Tuesday, May 4, 2010

Sandwich Girl II

Pete Burnham was the dump man. He drove around town in an old station wagon that needed shocks, looking like he was riding waves as he glided through town with his car tightly packed with his treasure, our trash. When he smiled, his lined, unshaven face wrinkled and his kind eyes twinkled, set apart from the dirt.

My mother used to yell out to me, “Don’t take nigger babies from Pete Burnham!” Looking back on that term now is shocking. We actually lived in a community where there was a candy called “nigger babies?” It was the sixties, an all white community in rural New Hampshire. As children we knew no hate or prejudice, without thought, wisdom or awareness, we had candies named “nigger babies” and when doing Eenie, meenie, miney, moe…we caught a “nigger” by the toe. We were clueless. This unknowing state changed radically for me, as I grew older, as soon as Junior High School, I opened my eyes and admire and respect people from all ethnic groups.

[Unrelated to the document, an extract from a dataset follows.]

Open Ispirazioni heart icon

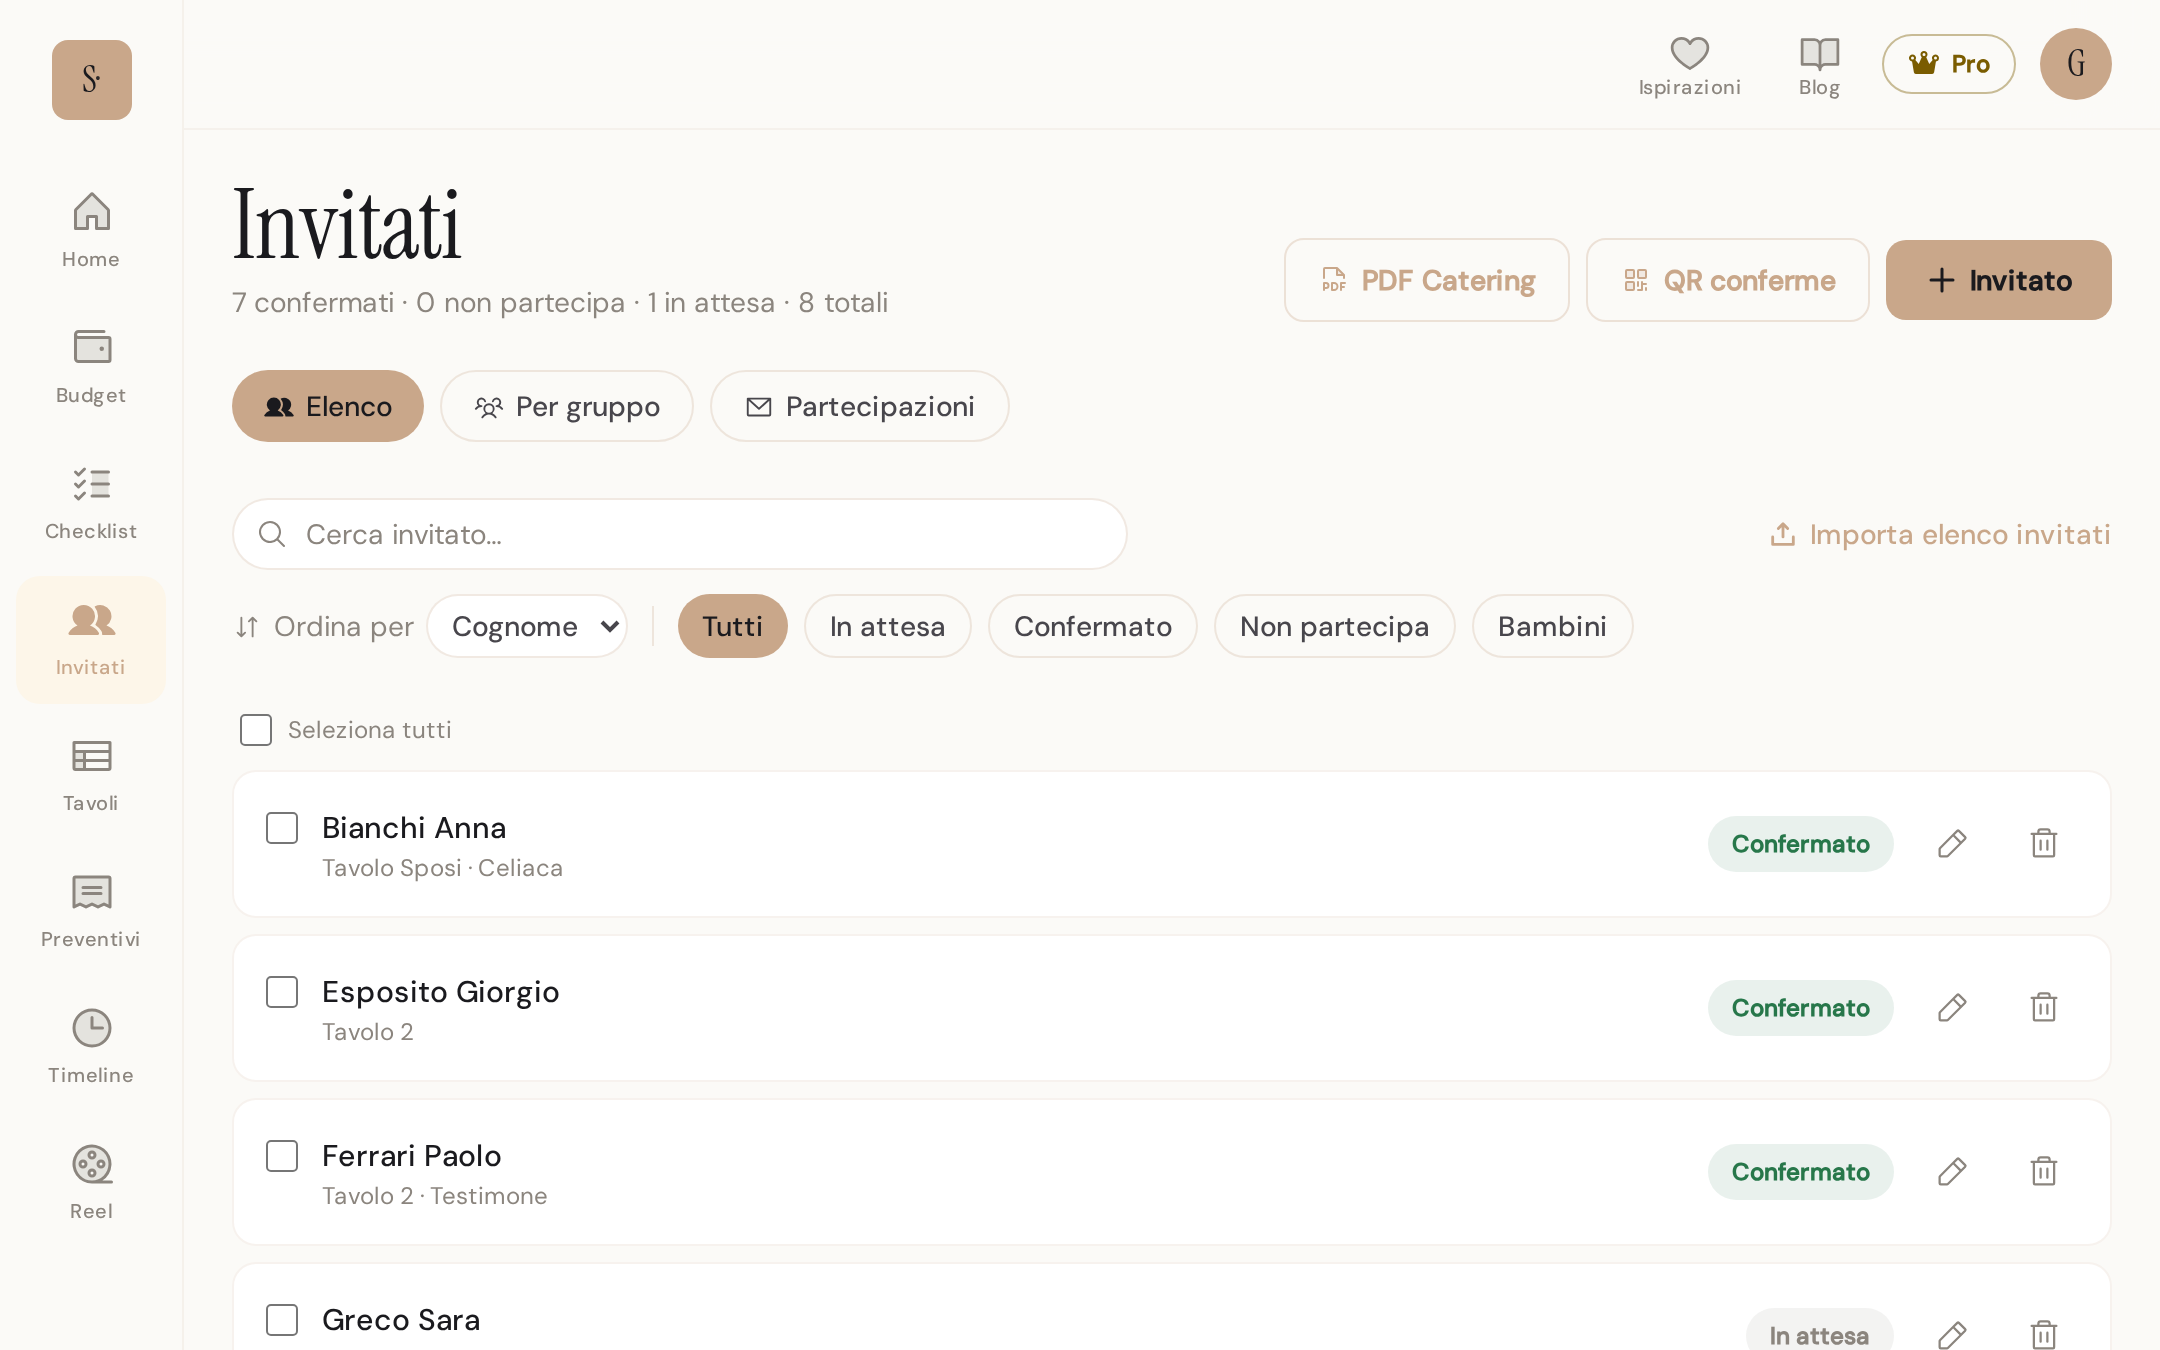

As for those sugary chocolate candies? I always took them. After dumping them into my hands with his crude, grubby hands, I would blow the germs off and eat one at a time, saving a few in my pocket. Everyone made fun of Pete Burnham; I liked him.

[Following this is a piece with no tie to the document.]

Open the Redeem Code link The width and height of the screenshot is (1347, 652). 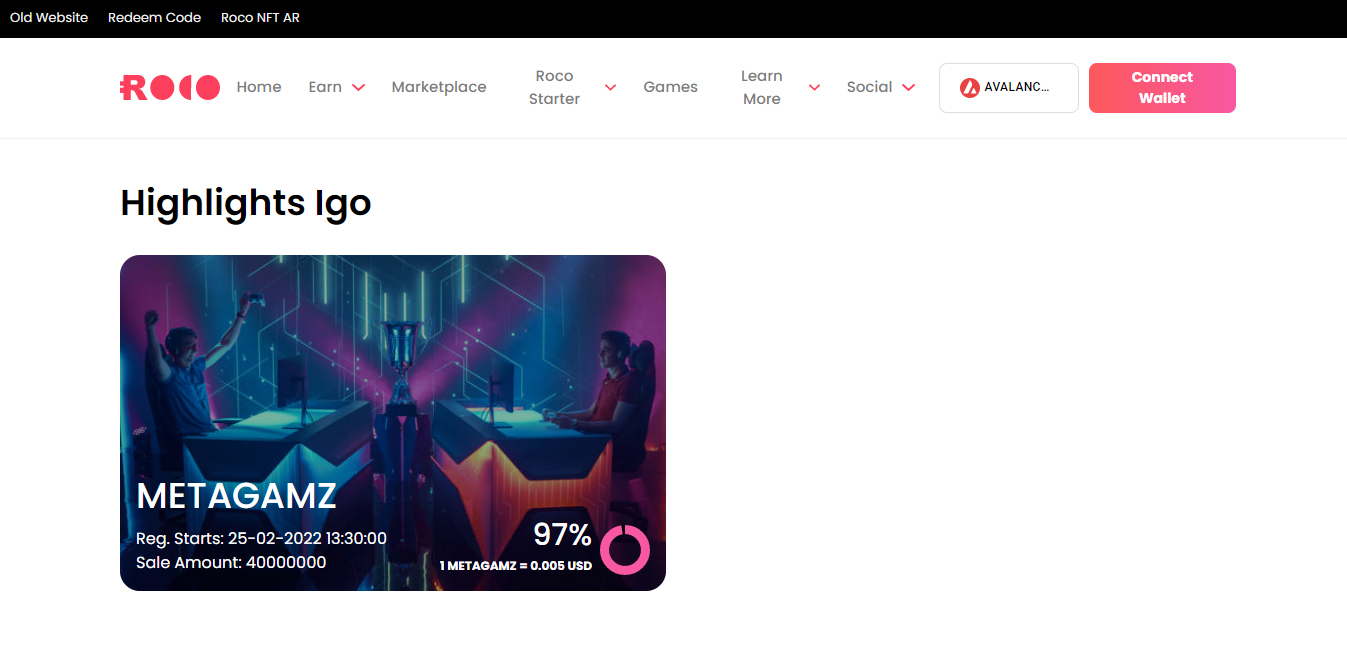click(x=154, y=18)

In the spring, there were so many black flies that we had to wear bandanas. There were clouds of them and they bit us until we were swollen. I didn’t like the smell of bug spray so I just accepted the bug bites.

Following the black flies were the wood ticks. We had to sit at our desks at school while the teacher searched through our hair with a pencil eraser for them. When she found one, everyone would gather around while she pulled it off and lit it with a match until it popped. Then we would go home and go through the same routine, only my mother was more squeamish than the teacher causing us to wiggle more.

In the summer between fifth and sixth grade, we moved to the next town over, Center Harbor. Center Harbor is another beautiful town and on a bigger lake, but it didn’t carry the same honor as being a “Sandwich girl.” I was excited for the change, as I was friends with the girls I had met in the church choir, but I was not thrilled about the school. There were six girls in my sixth grade class; that was it. There were thirty-two kids in the entire school, grades one through six. It was a two-room schoolhouse with two (frustrated) female teachers and a cook.

I was a newcomer and blended well in the student body, but the teachers seemed to think of me as an outsider. When it was time to come inside from recess, my teacher furiously rang a hand bell; her beet red face looked like it would explode. When the two school marms were frazzled, they would throw misbehaving boys over their knees and spank them. It never happened to a girl when I was there, but nonetheless, I was not going to push it.

Even though I moved away from Sandwich when I was eleven, I always considered myself a Sandwich girl and feel complete now that I have moved back home.